Start: Yerebatan Sarniçi (Basilica Cistern), Sultanahmet

Finish: Istiklal Caddesi, Beyoglu

Time: 2 to 4 hours, depending on how much time you spend in the Mosaic Museum and in the Basilica Cistern

Best time: Midafternoon Wednesday, Thursday, or Friday

Worst time: Saturday, Sunday, Monday, Tuesday (when at least one of the destinations mentioned in this tour is closed)

Istanbul sits atop a mind-boggling wealth of significant ancient and Ottoman history. A few of the places featured here have been converted into restaurants, while others are preserved as museums. Some are both, while others are neither. This means that not all the sights on this tour will be open at the same time -- museums are open during business hours while restaurants are only open after hours. A visit to the sites under private ownership will require some warm personal interaction. It's best to approach this tour around midafternoon, but you can also choose to split the difference between the sites opened during and after business hours and do half during the daytime and the other by moonlight.

1. Yerebatan Sarniçi

Few would guess that beneath the institutional concrete facade on the corner of Yerebatan Caddesi and Divanyolu lies one of the last remaining, intact monuments to the Byzantine era in Istanbul, the Yerebatan Cistern (closed Tues). After paying the admission fee, take the flight of steps that leads down to a humid subterranean underworld of imperial grandeur accentuated by modern spotlights and even a bit of artistry. The cavernous and palatial space glows with the reds and blues of theatrical mood lighting. You might recognize the space from a scene in the James Bond move, From Russia with Love, which was filmed here.

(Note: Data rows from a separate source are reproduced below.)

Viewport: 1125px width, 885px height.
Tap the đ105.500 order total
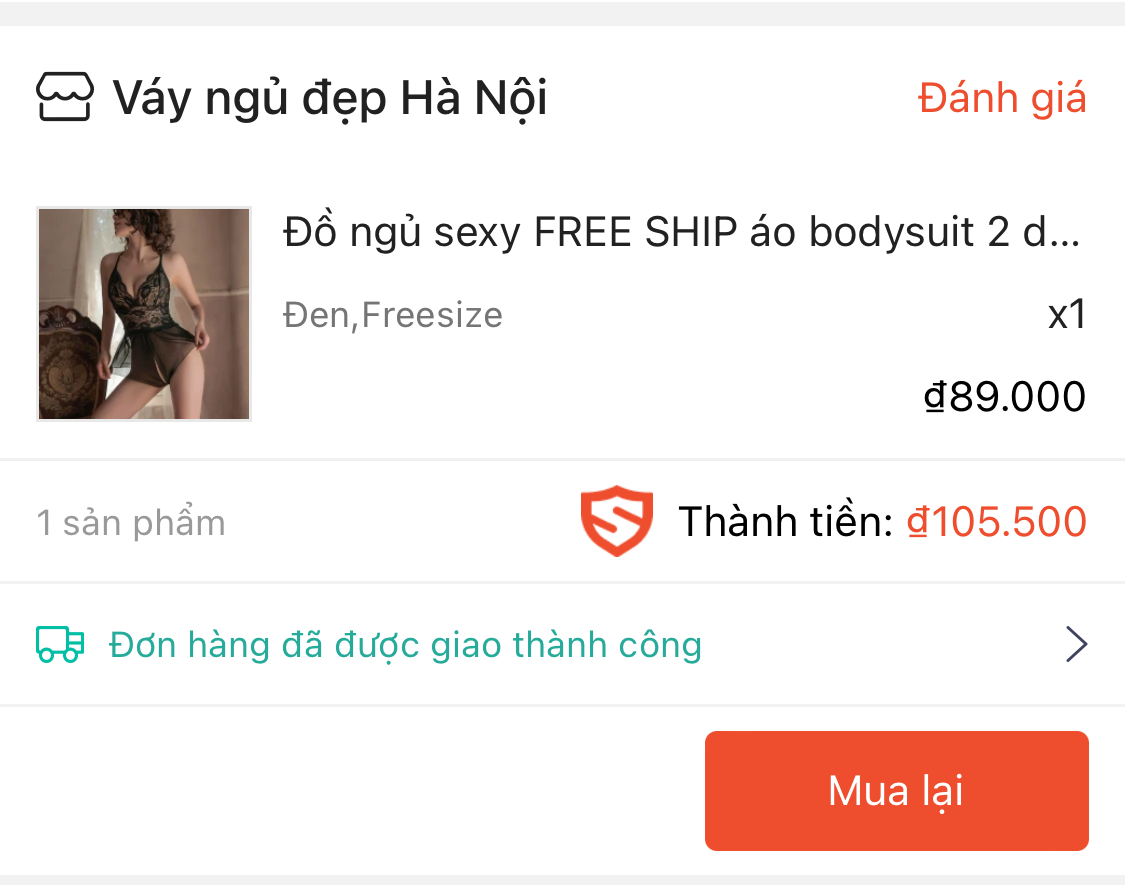pyautogui.click(x=997, y=521)
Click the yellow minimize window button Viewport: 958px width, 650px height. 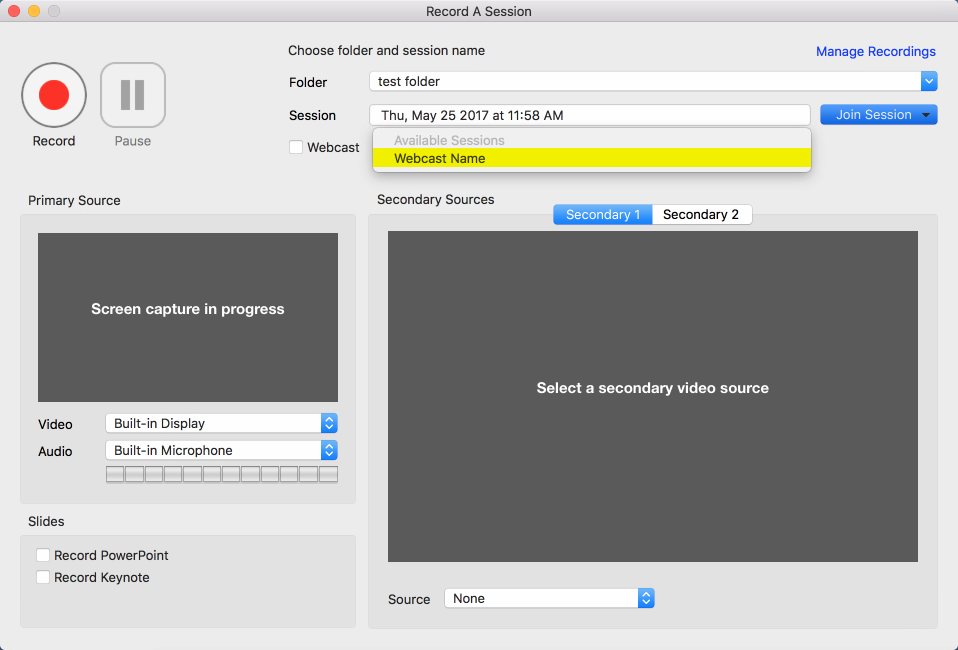click(34, 11)
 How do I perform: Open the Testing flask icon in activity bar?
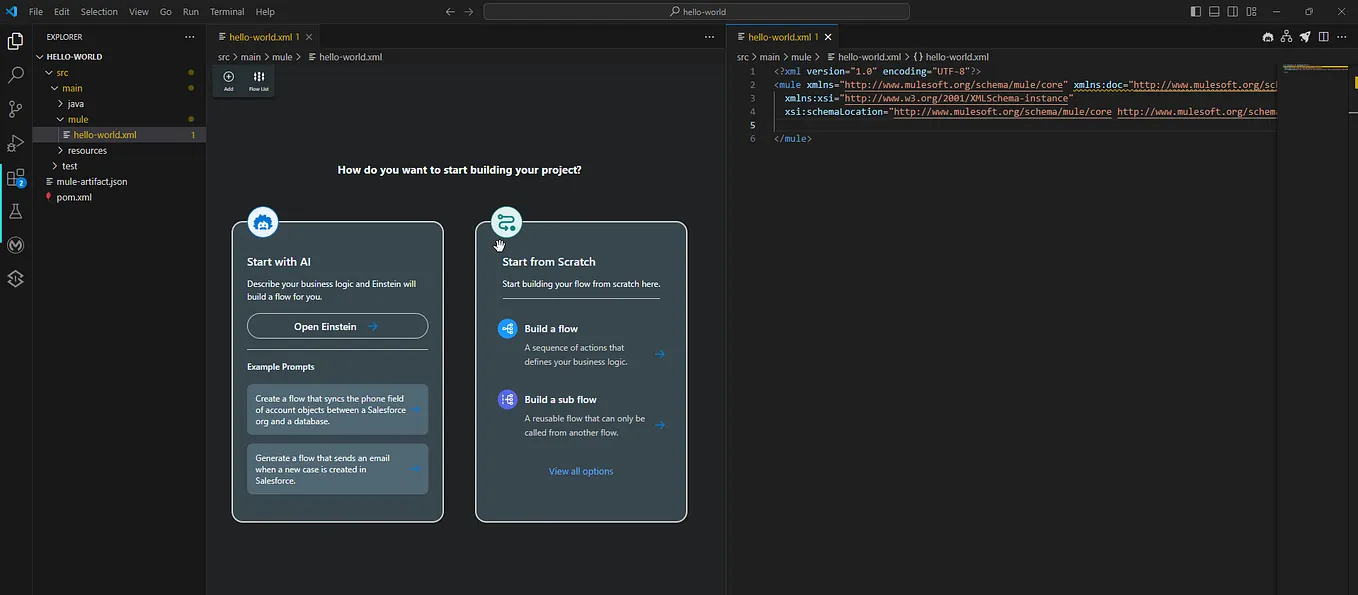tap(15, 211)
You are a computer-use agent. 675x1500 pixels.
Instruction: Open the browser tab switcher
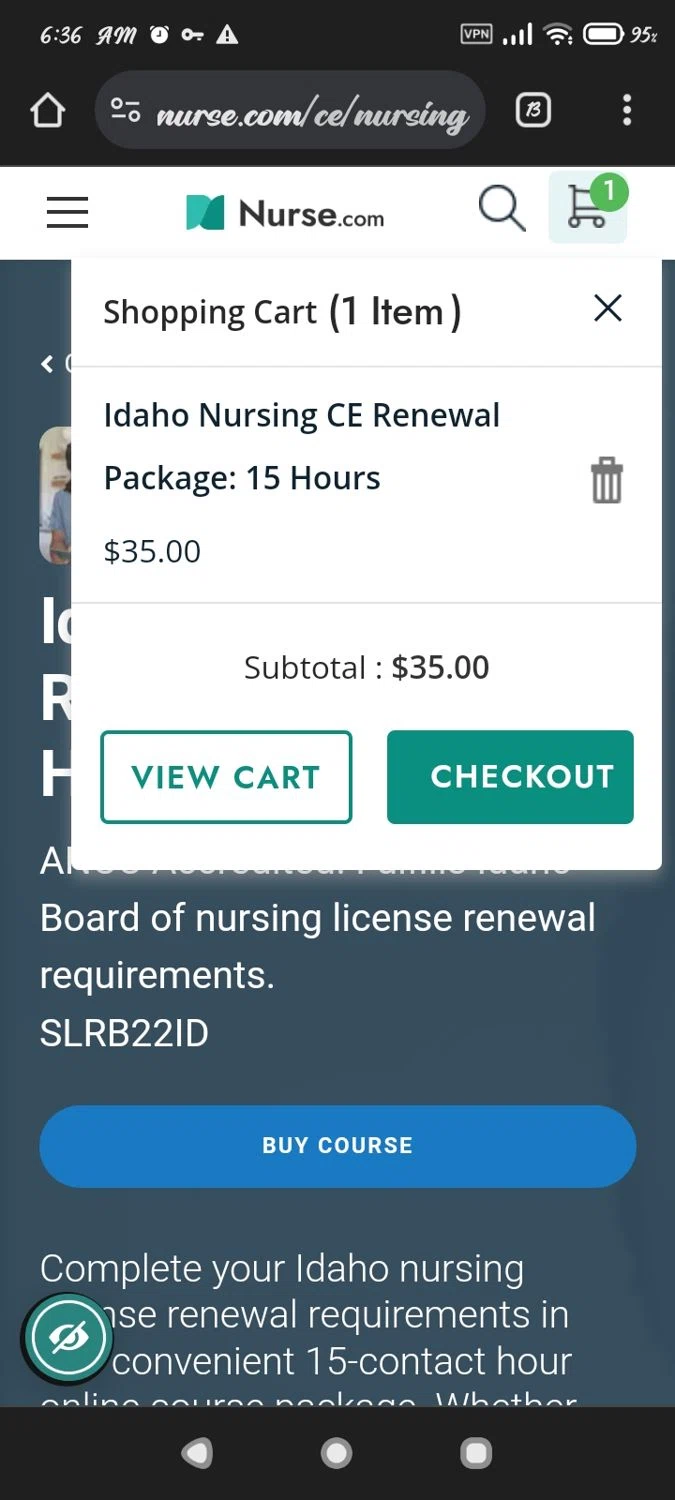point(533,111)
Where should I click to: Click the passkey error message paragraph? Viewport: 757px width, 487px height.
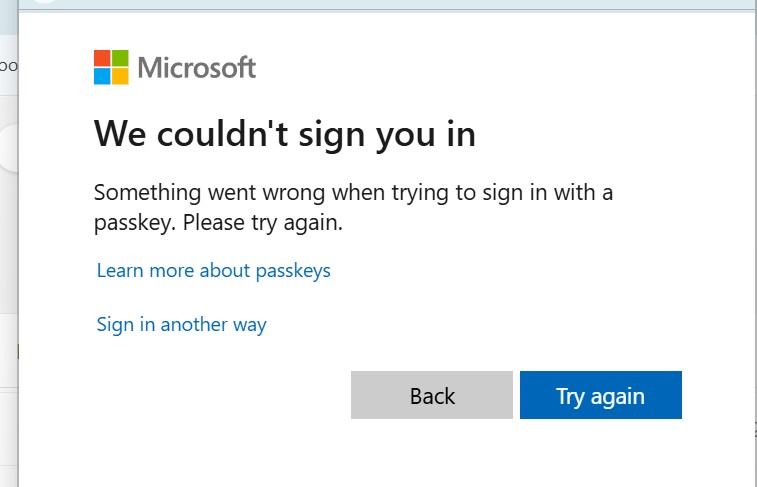click(x=353, y=208)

Upon exit, with Sultanahmet Park on your left, walk west along Divanyolu toward the Sultanahmet tramway stop. After the tramway stop, turn left onto Isik Sok. Down on your right is the main entrance to:

2. Binbirdirek Sarniçi (The Philoxenus Cistern)

In contrast to the celebrity of the Yerebatan Cistern, this underground space is generally ignored by the tour groups. Known colloquially as the Cistern of 1,001 Columns, it was built during Constantine's time, but today the dry, cavernous, and vaulted space serves several purposes: In addition to a museum, the cistern is also a restaurant, cafe, and wine house that accommodates exhibits, cultural performances (like the sema), and weddings. The small cafe is on a platform to the back and serves fresh baked goods; in the evenings, the atmosphere, music, and a stock of water pipes attract a young crowd.

If you're visiting between April and December, exit through the rear entrance to your right and turn left onto Klodferer Cad. Turn left onto Dostluk Yurdu Sok. and then cut through the little corner park on your right to Piyer Loti Cad. For visits at other times of the year, retrace your steps to Divanyolu and turn left. Turn left again down Piyer Loti Cad. The entrance to the next attraction is in the blue Eminönü Municipality Building. Just inside the service entrance, to the right of the main entrance, is:

3. The Serefiye or Theodosius Sarniç

This cistern is still in a fairly raw state -- no mood lighting and mirrors -- but at least they've removed the debris that was scattered about the space. A tunnel in the right wall is said to connect this cistern with the neighboring Binbirdirek cistern. This is a great place to practice your Turkish, because local security and service staff working in the municipal building hanging outside are eager to let visitors have a look. Closed Saturday and Sunday.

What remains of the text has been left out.